Today, unbeknownst to them, First Class’ systems have just been infiltrated by a nasty ransomware attack. It is currently working its way through their network and encrypting any and all files it comes across. But the team at First Class is too busy to notice, and the attack carries on unfettered.   

Day two 

It’s immediately clear to everyone at First Class that something is wrong. Employees find they are unable to log in to their workstations. The technical team, attempting to understand what happened, discovers the Avid NEXIS and its backups are inaccessible. The team can’t make their production deadlines, and clients are on the phone looking for answers. 

Day three 

The hammer drops: all the First Class databases and Avid NEXIS workspaces are encrypted and inaccessible. The board receives a ransomware demand for $1 million in Bitcoin and an emergency meeting is called. Word starts to spread and suddenly half the industry knows First Class just got hit with a monster ransomware attack.  

Day four 

When the tech team tries to restore from a backup, they realize that their last restore had been after the infection. Their backup copy is encrypted and irrecoverable.
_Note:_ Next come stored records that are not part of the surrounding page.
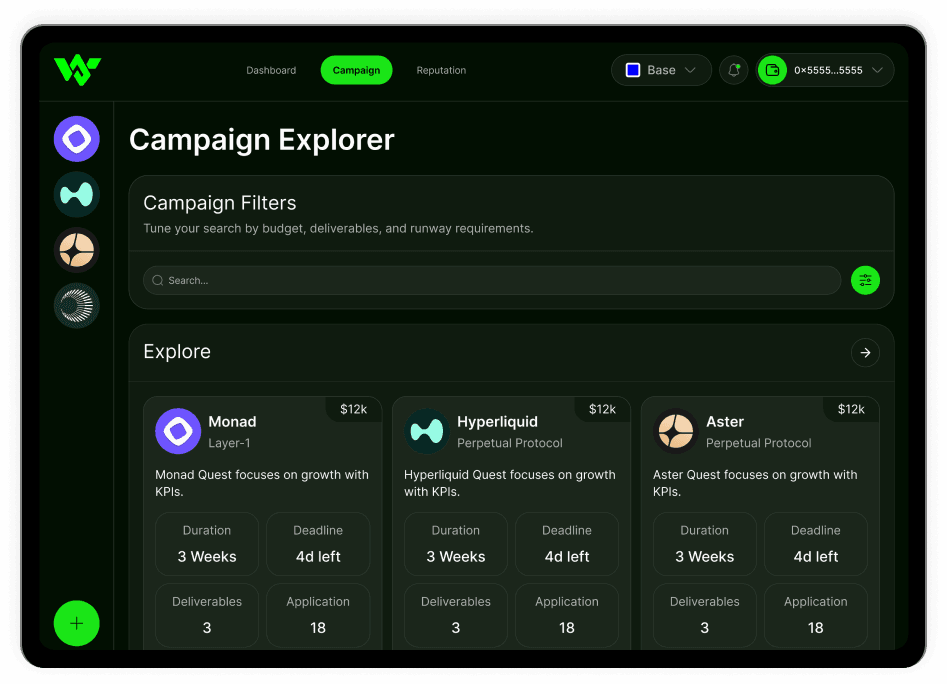Expand the Base network dropdown
947x684 pixels.
(661, 70)
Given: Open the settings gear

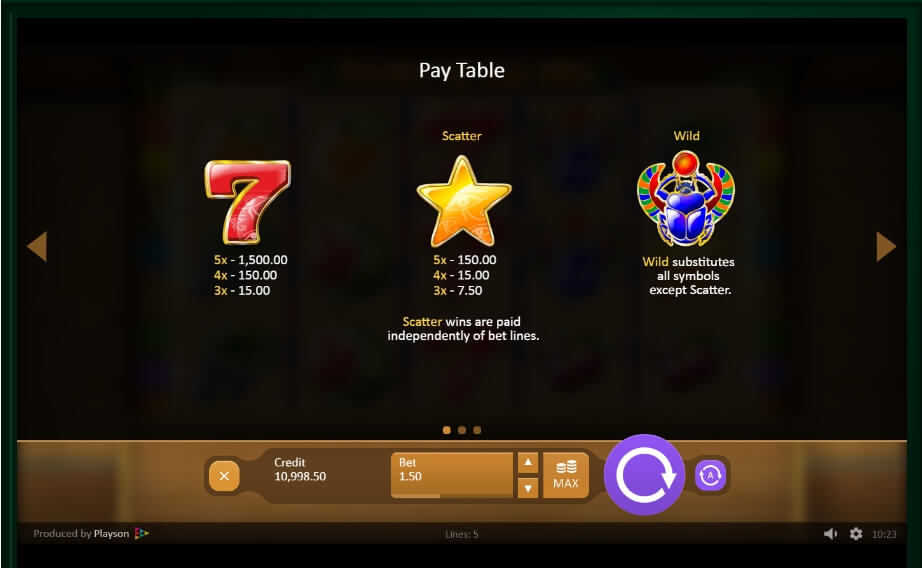Looking at the screenshot, I should [856, 534].
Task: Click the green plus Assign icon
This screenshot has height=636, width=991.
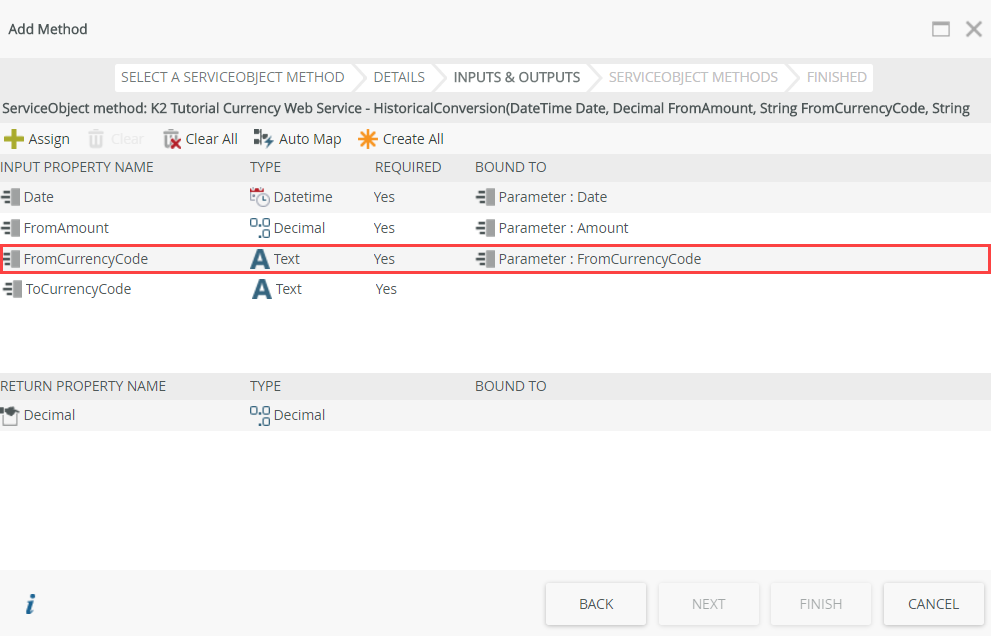Action: [x=14, y=139]
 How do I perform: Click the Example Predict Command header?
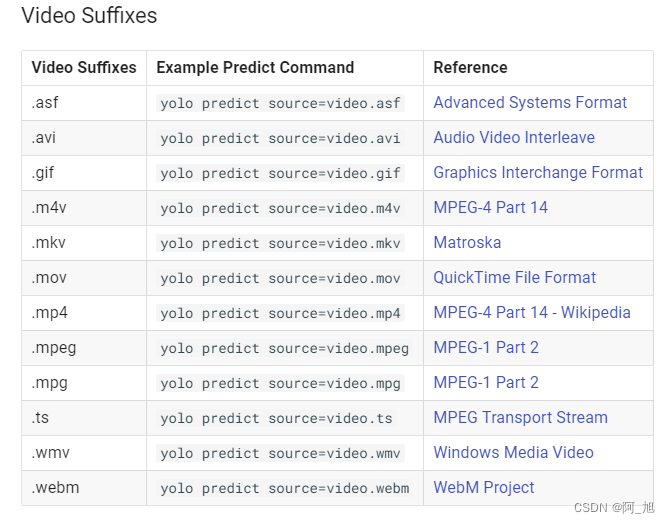(x=255, y=68)
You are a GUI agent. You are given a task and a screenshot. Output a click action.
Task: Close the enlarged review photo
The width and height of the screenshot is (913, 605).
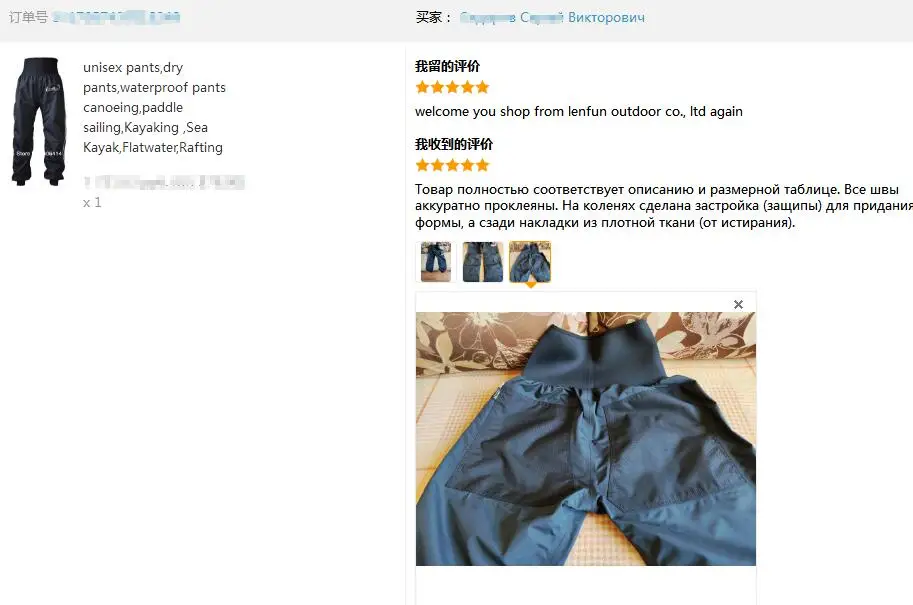pyautogui.click(x=738, y=305)
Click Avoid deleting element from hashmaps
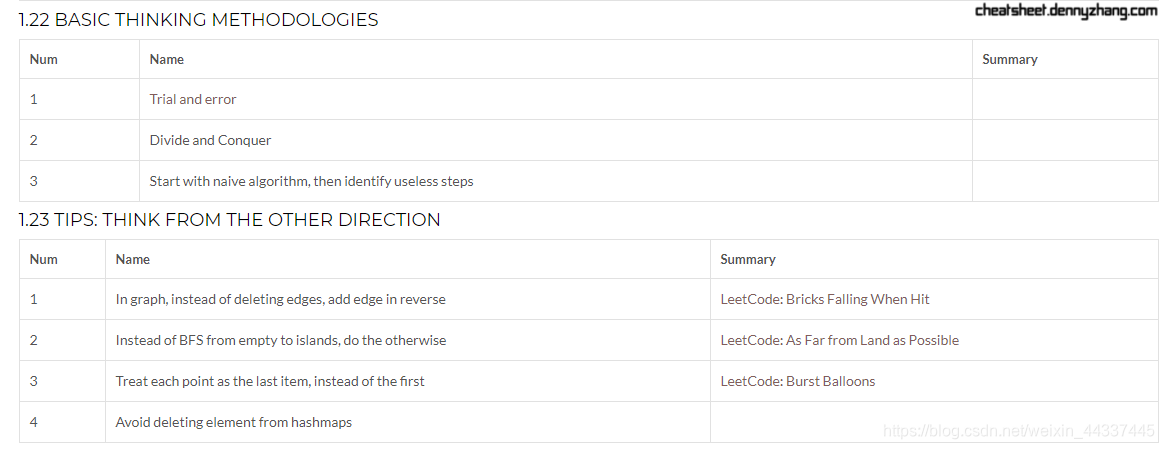The height and width of the screenshot is (449, 1164). (x=233, y=422)
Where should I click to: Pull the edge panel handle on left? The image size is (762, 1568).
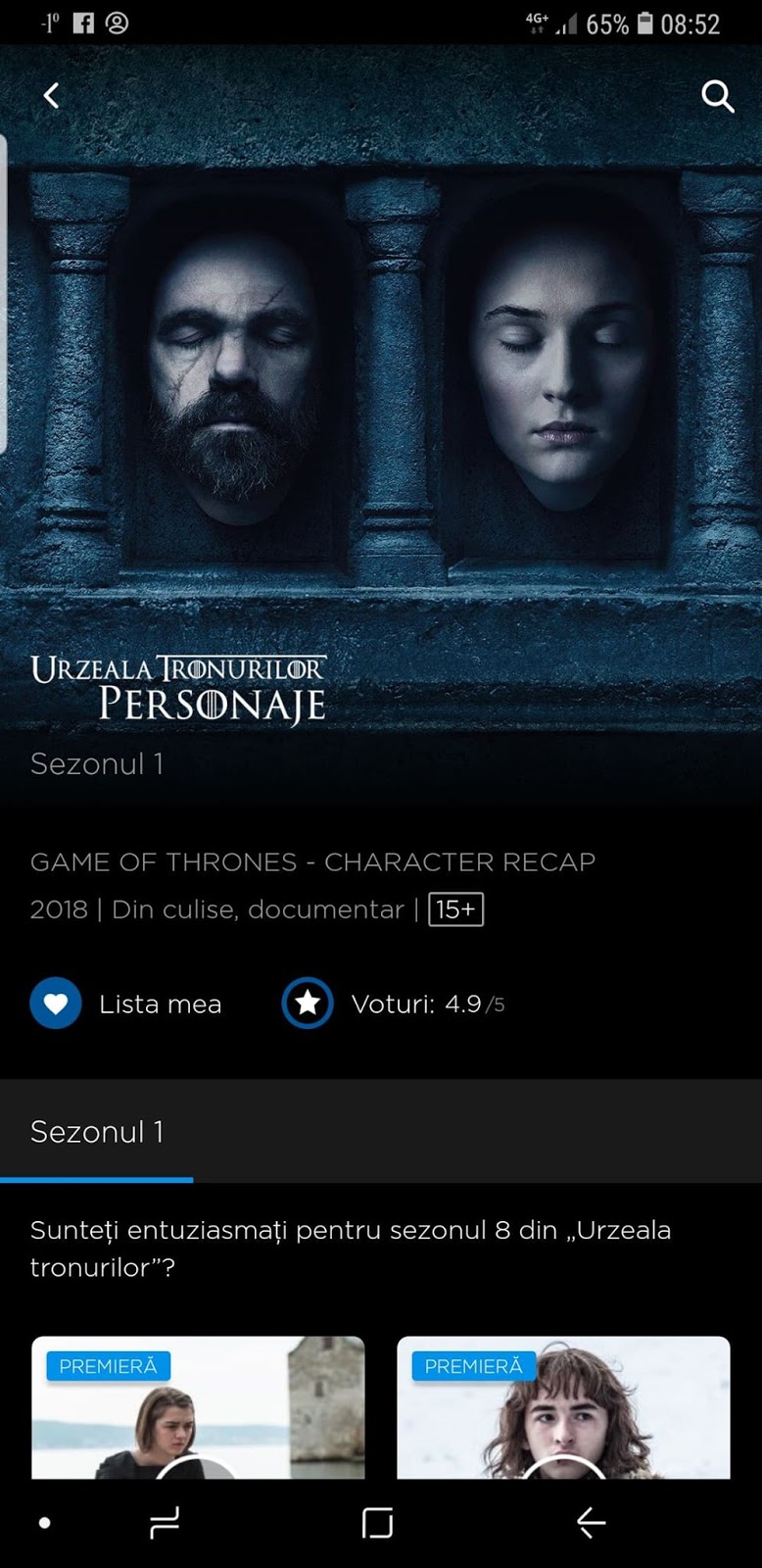point(4,293)
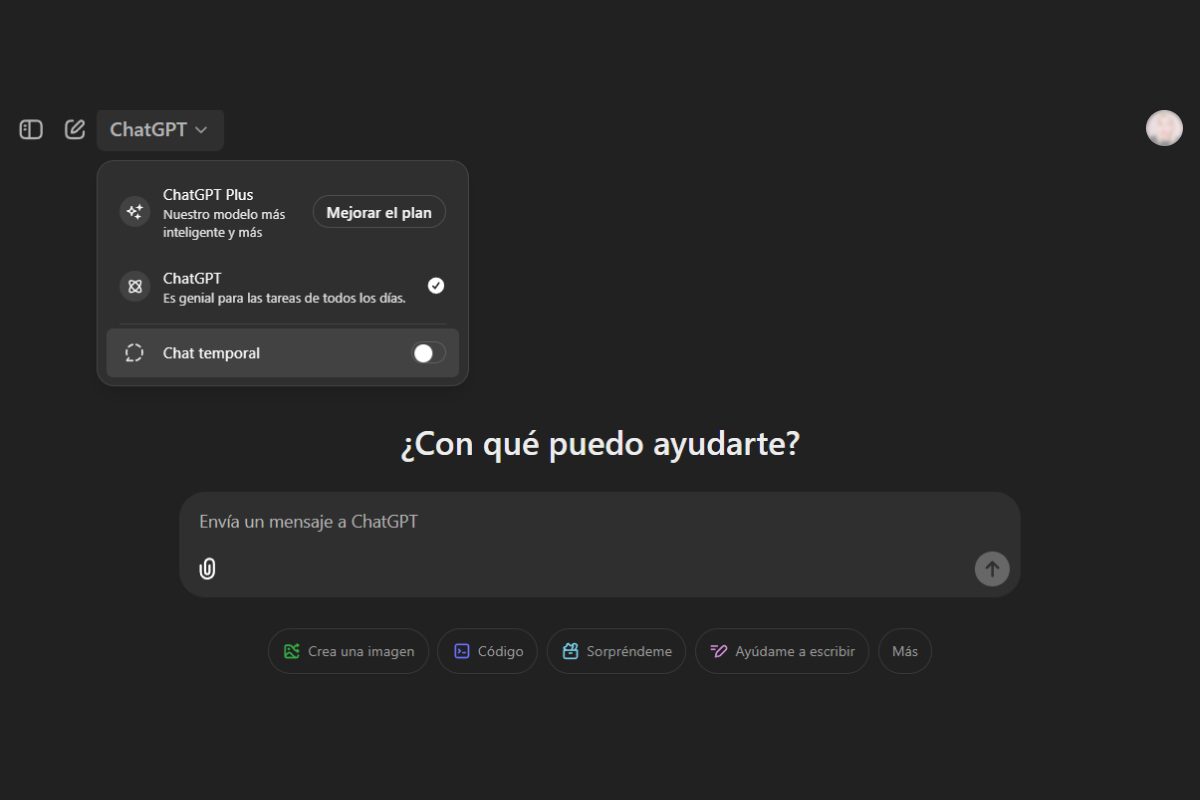
Task: Click the checkmark next to ChatGPT model
Action: (436, 285)
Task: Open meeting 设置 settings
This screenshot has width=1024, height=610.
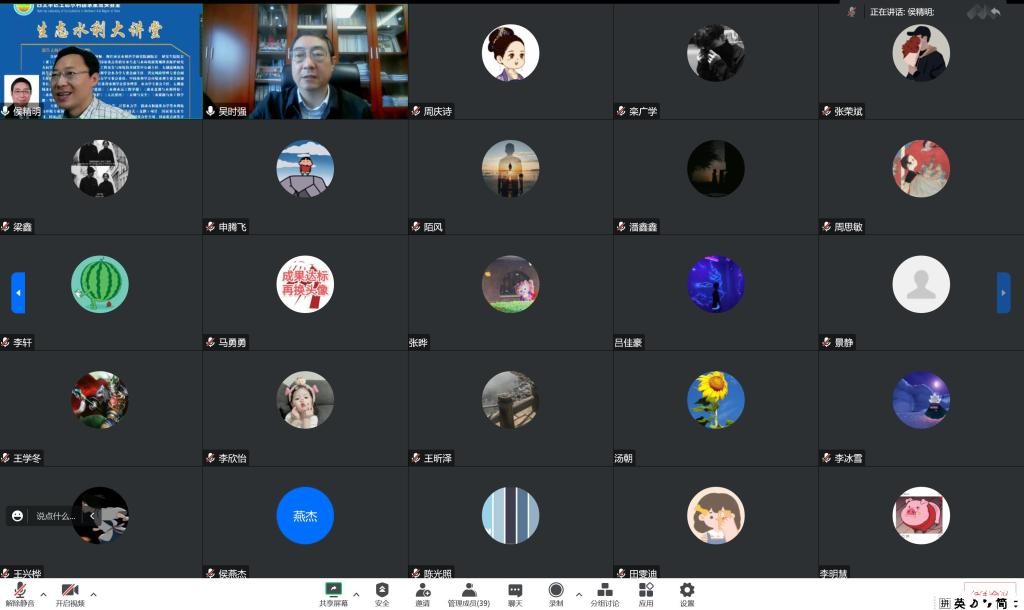Action: 687,593
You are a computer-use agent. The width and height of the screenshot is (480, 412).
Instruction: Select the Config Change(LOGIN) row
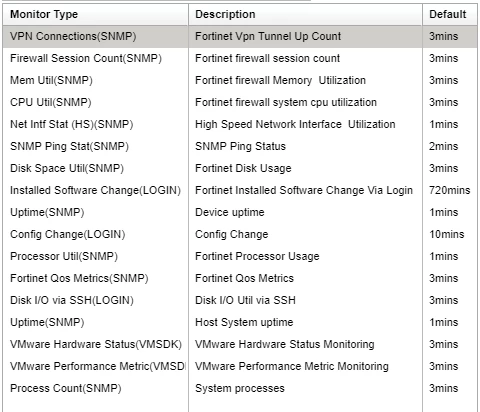(240, 234)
With deadlines blown, contracts are defaulted on and suddenly First Class is looking at a major cashflow problem. There’s talk of getting a bank loan to pay the ransom, but there’s no guarantee that their content will be restored after they pay. Further, their insurance policy conveniently only covers equipment damage and is of no use in a cybersecurity attack. The team begins making tough calls to clients, and any interest the company had from investors dries up in an instant. Game over.  

Rewinding the clock 

Now, let’s replay the scenario and see how things could have gone differently. First Class did one thing right: they were regularly backing up their work. Reliable backups are the best defense against ransomware and key to any cyber resilience strategy. However, their backup strategy has some holes that left them vulnerable.  

Protective partners 

For one, they could use a media-specific backup software like Marquis which is specifically designed to integrate with Avid workstations and takes special consideration to not back up any encrypted files. This would stop their automated process from backing up files compromised by ransomware and give the organization a lifeline for recovery.  

Cloud copies 

Additionally, they could store their backups offsite. On-prem backups are easier for criminals to access once they’re inside your system. Cloud object storage is a convenient option for offsite storage as the files can be retrieved from any machine connected to the internet, important if a compromised system is your only path to your backups as in First Class’ case.  

Immutable backups 

Cloud object storage providers, like Wasabi, often offer options for immutable storage, preventing files from being altered or deleted by anyone for a designated period of time. No alterations means no encryption, so your data is safe from ransomware and other threats. By making every fifth backup an immutable one, you’ll always have something solid to restore from.  

With these tactics, an organization like First Class will be well prepared in the event of a ransomware attack. The right combination of intelligent backup software and secure storage will have even the most hardened hackers running scared.